Finance and Money – A Pain in the Brain When You Have ADHD
If you are living with ADHD, I bet managing your Money is a challenge. From paying bills late, payment overdue notices, impulsive spending, debt that keep building up, not knowing where the cash you had in your wallet went, borrowing Money to trying to stick to a budget.
How about consolidating debt to lower the interest you are losing to the bank and finding yourself in the same situation a few years later. Hey! I know the feeling as I’ve been where you are, trying to master the art of financial health and financial intelligence, feeling totally overwhelmed asking myself questions I didn’t find answers too, feeling anxious, stressed and soooo insecure about Money until...
Before revealing the turning point that helped turn things around, allow me to share a glimpse of what my financial heritage looked like.
For both my parents, Money was a great source of stress and worries. They lived with the fear and insecurities of not having enough and wondered how they would make it from the moment they knew I was coming.
Those worries, stresses and fears about Money were the same for their parents, grandparents and went up 12 generations or a whole lot of ancestors before me. Talking about cells, DNA and subconscious programming. Guess my memory and hard drive were full!
What I heard about Money as a child created a belief system I was unaware of, convinced that was the way it was for everyone. One souvenir was profoundly engraved and that is seeing my mother count what she’d earned to make sure she had enough to provide for our basic needs and to ensure all her financial responsibilities were respected. She always paid her bills on time.
As a single mom (like any parent for that matter), her priorities had probably a lot to do with survival as she worked hard so that we could have a roof over our head, food on the table, clothes to wear.
We always had everything we needed and she even bought a house near my grandparents where we would go during summer vacation. We even lived there a few years.
I don’t remember having the feeling we were poor or less fortunate but I do remember thinking how unfair it was that some had more Money than others and wondering why it was that way, why we didn’t have more.
Can you see the belief system taking form?
So, one day, as I saw my mother sitting at the kitchen table count her Money yet again I decided I would NOT spend my life counting mine.
Nope.
Rather than saving it, Money to me, existed to be spent. On that account, I couldn’t care less about where my cash went or what I spent it on. If I wanted something, I wouldn’t think twice and buy it instead of paying my phone bill.
As Simba in the movie The Lion King, laughs in the face of danger, I laughed in the face of Money.
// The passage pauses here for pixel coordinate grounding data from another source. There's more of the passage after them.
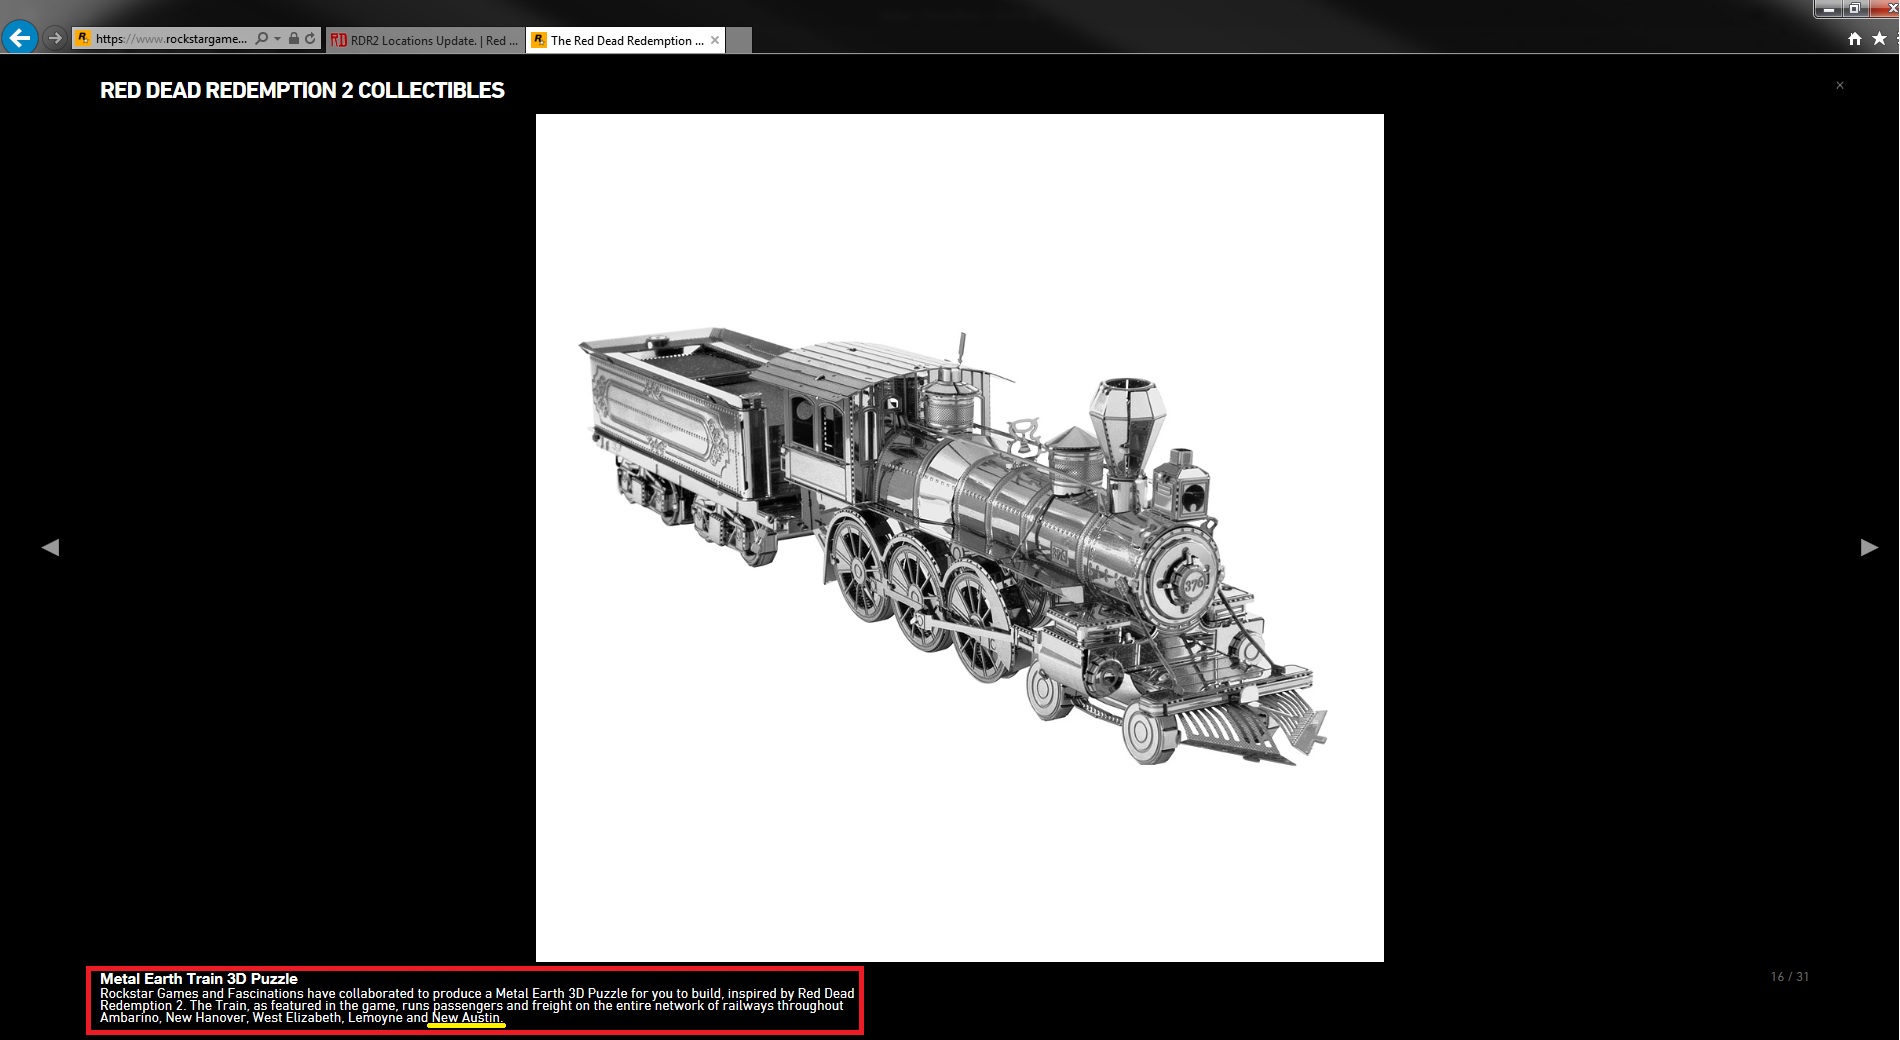This screenshot has height=1040, width=1900.
Task: Select The Red Dead Redemption tab
Action: [x=620, y=40]
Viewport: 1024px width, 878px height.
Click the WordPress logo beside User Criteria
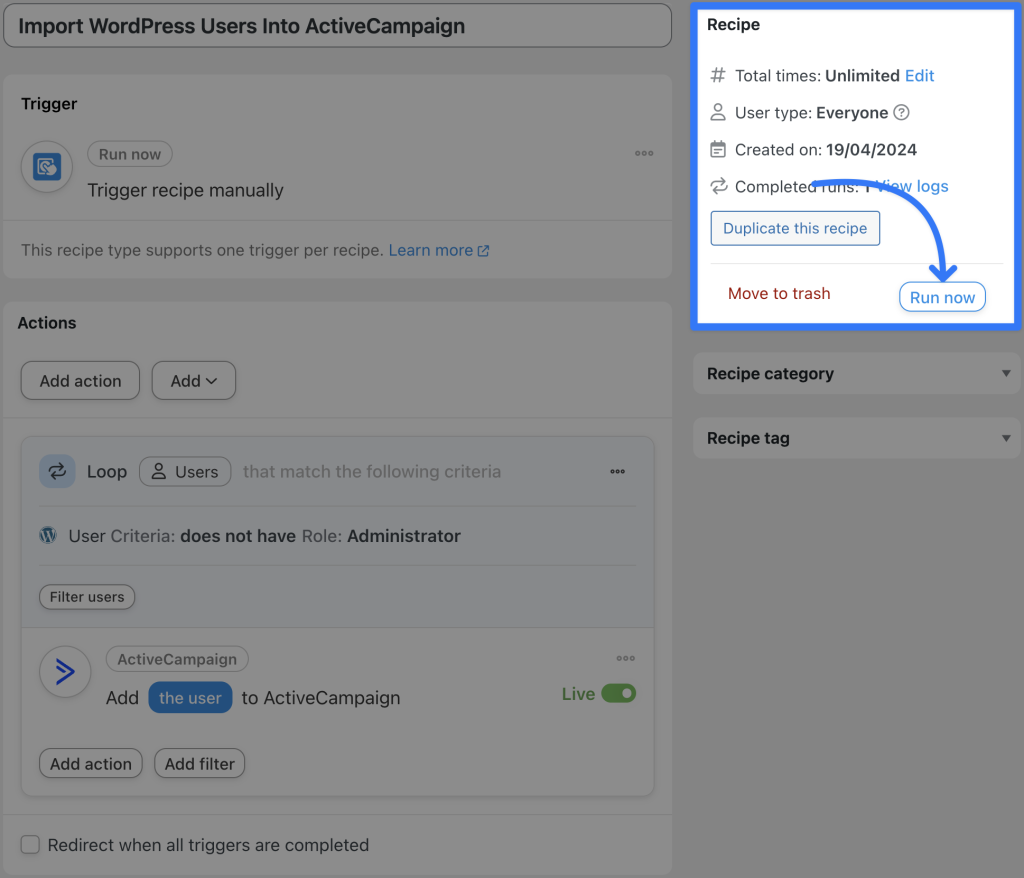(47, 535)
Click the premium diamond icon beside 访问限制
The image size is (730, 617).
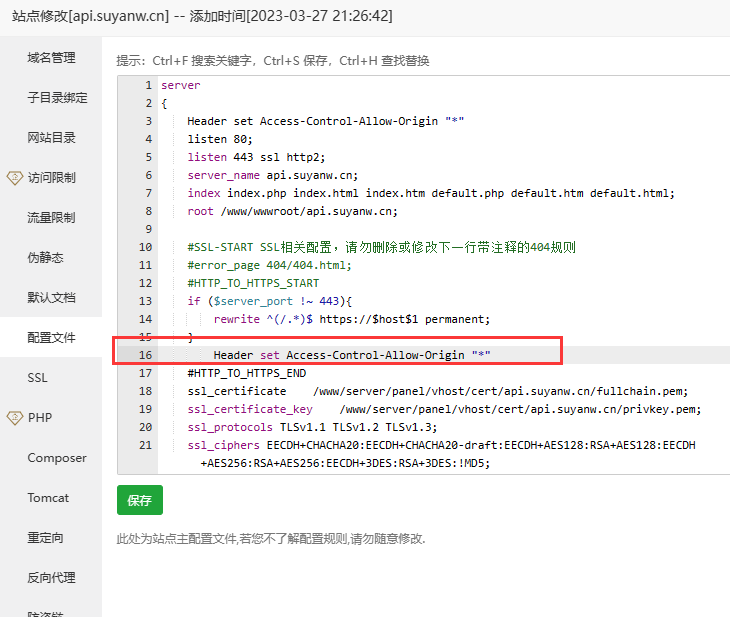14,178

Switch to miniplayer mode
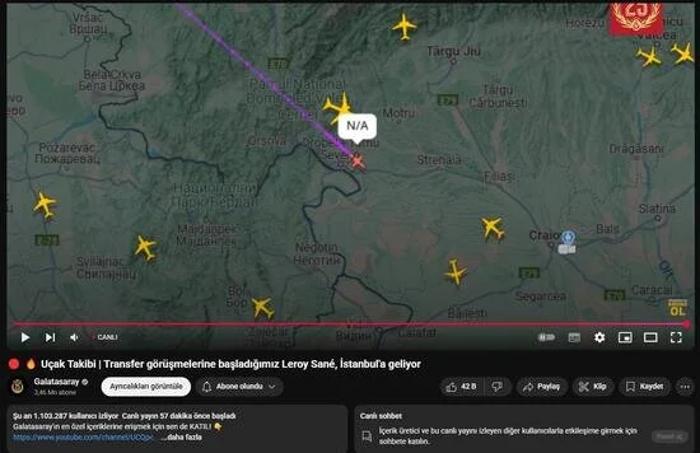click(x=625, y=337)
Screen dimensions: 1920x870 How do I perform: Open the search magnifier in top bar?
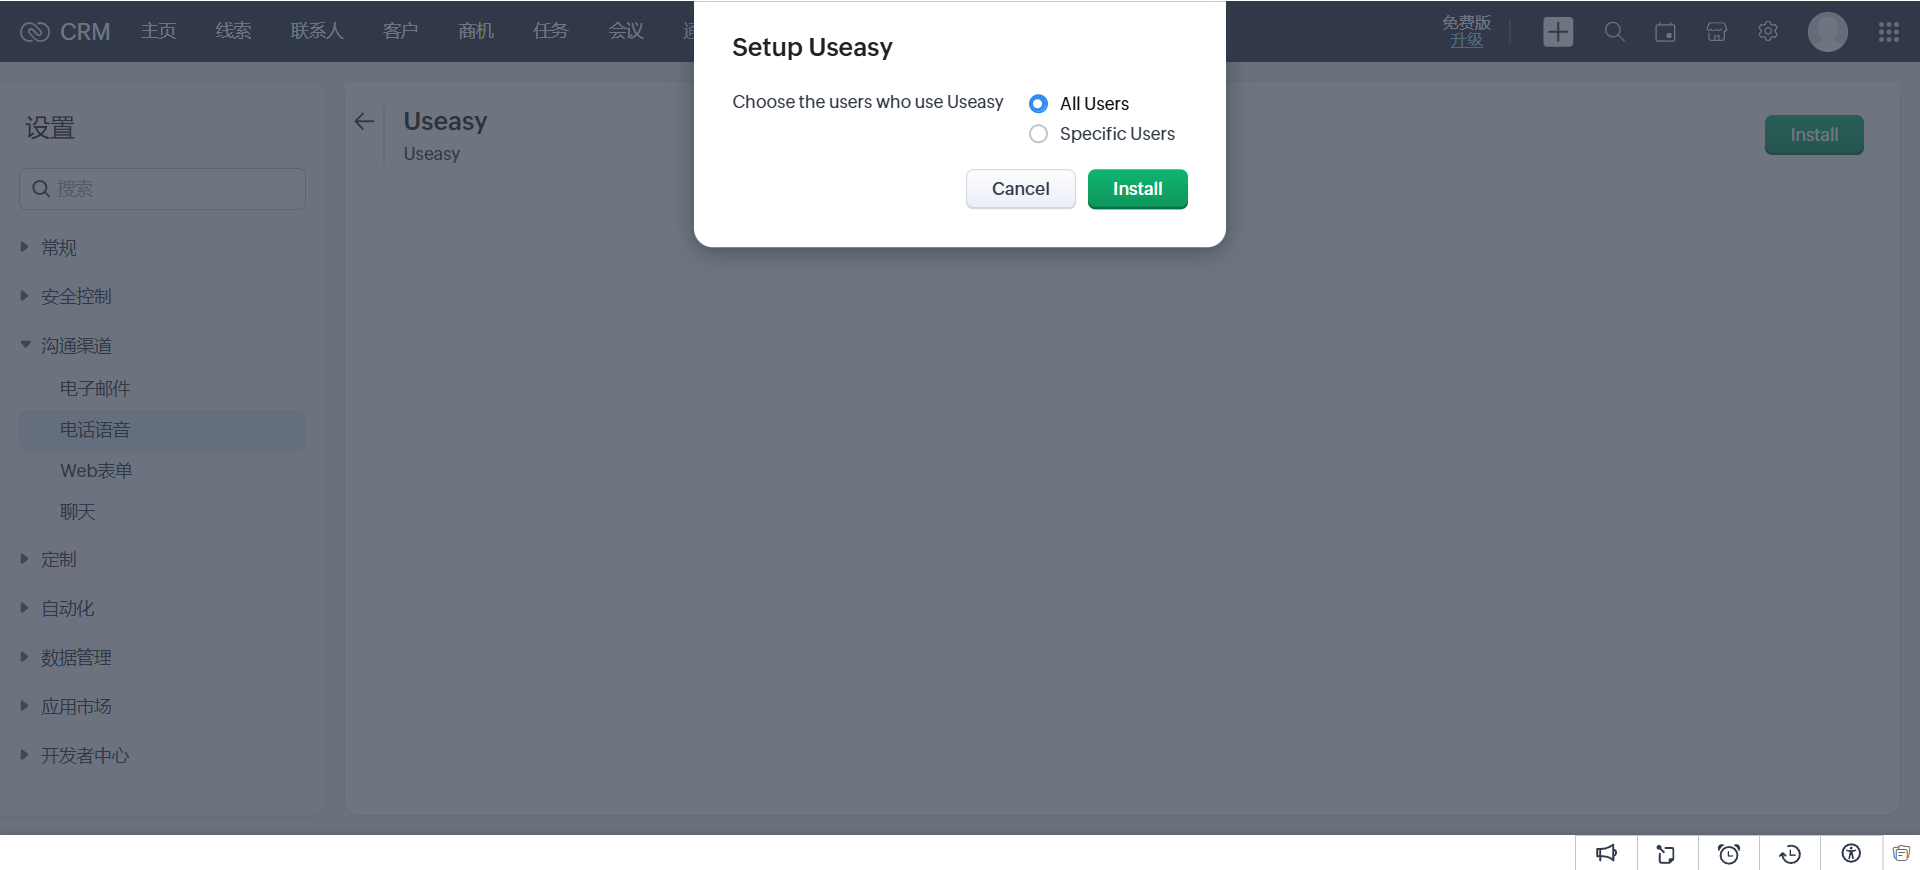[x=1614, y=32]

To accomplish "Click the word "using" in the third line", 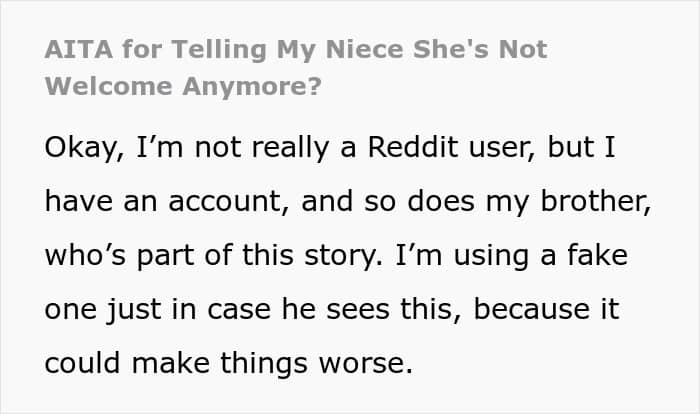I will click(491, 257).
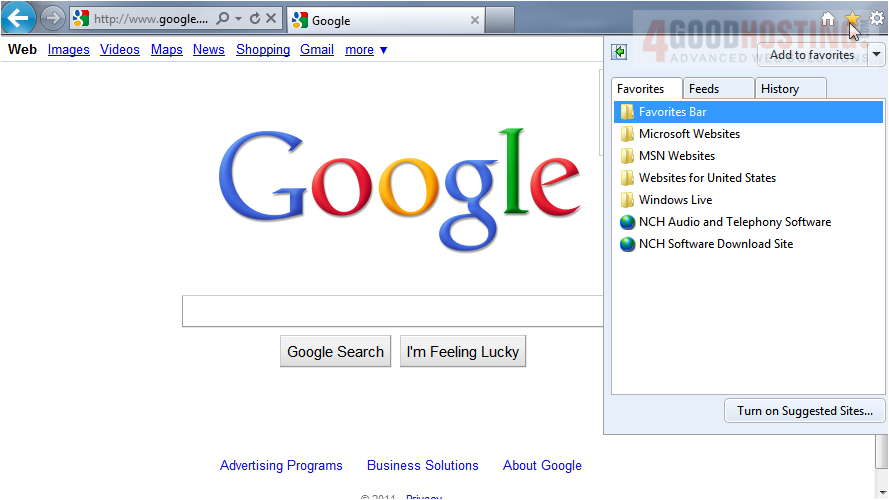Click the browser Back arrow button
This screenshot has width=889, height=500.
tap(18, 18)

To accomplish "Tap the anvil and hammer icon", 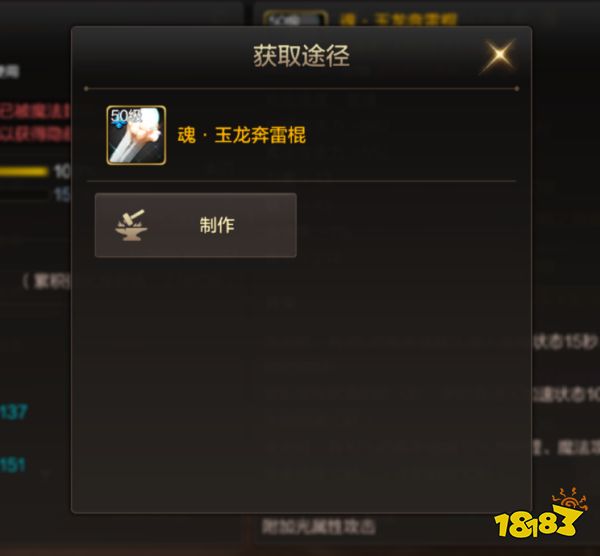I will tap(131, 225).
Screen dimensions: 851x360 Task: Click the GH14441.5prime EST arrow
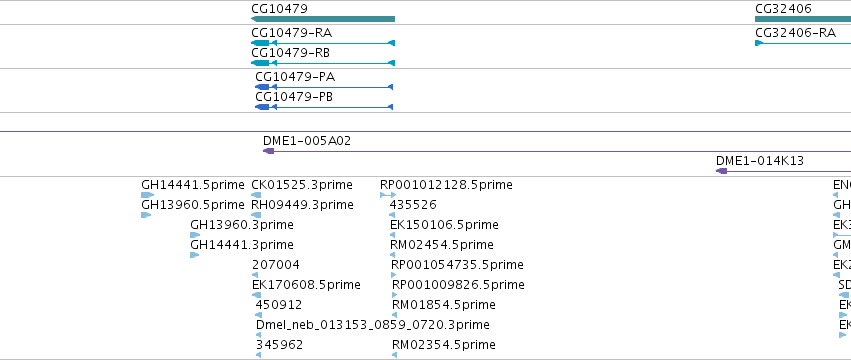coord(147,195)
Determined to control it instead of it controlling me, it did exactly that.
Fortunately, things have evolved.
Along with the family heritage came a brain wired differently with a disinterest for Money management. Forty years of my life went by without me knowing this fact about myself or that it could explain part of my unhealthy relationship with Money.
Far from being a fan of the boxes our society has created to put people in (as I prefer referring to myself as an Indigo rather than a woman with ADHD), acquiring a better understanding of my uniquely wired brain was remarkably helpful. When you don’t know how your engine works it’s hard or nearly impossible to move forward. It feels like learning to drive a standard car, waiting at a red light uphill and finding the right balance between the clutch and the gas pedal so the car doesn’t go downhill.
Finding meaning
Things needs to make sense and have a purpose otherwise, the same behavior - whether it be procrastination, uncontrolled spending or lack of discipline in managing finances – will be repeated, over and over. Surely, you can relate and here’s some the things that are getting in the way:
Your system of shallow beliefs
Your family heritage
Your disinterest for finances
What does it keep you from being, doing and having? Keep on reading, you’ll find out soon enough!
Now back to that special brain...
The moment I discovered what I much prefer calling a difference than a disorder, a strong impulse took over my entire body. Something inside came alive. Right there and then, it became crystal clear that I wanted to help others embrace their uniqueness, their highly creative genius and their strengths through coaching.
Life has this magical way of speaking to you and does so in many forms. Slowing down and practice listening is a must do to hear, see and feel those messages.
The Journey is the Destination
When you choose to walk on the path of personal growth, you may at times feel as if you are moving forward at the pace of a sea turtle coming out of the ocean, making her way slowly in the sand until it can finally rest.
You may believe there is a destination to be reached. However, personal transformation and spiritual growth is not something you buy a plane ticket to, get there and it’s over. Your journey is your destination.
There is often a pivotal point, or a succession of events you can refer to, as to when everything started. I didn’t know it then, but mine was in September 2007.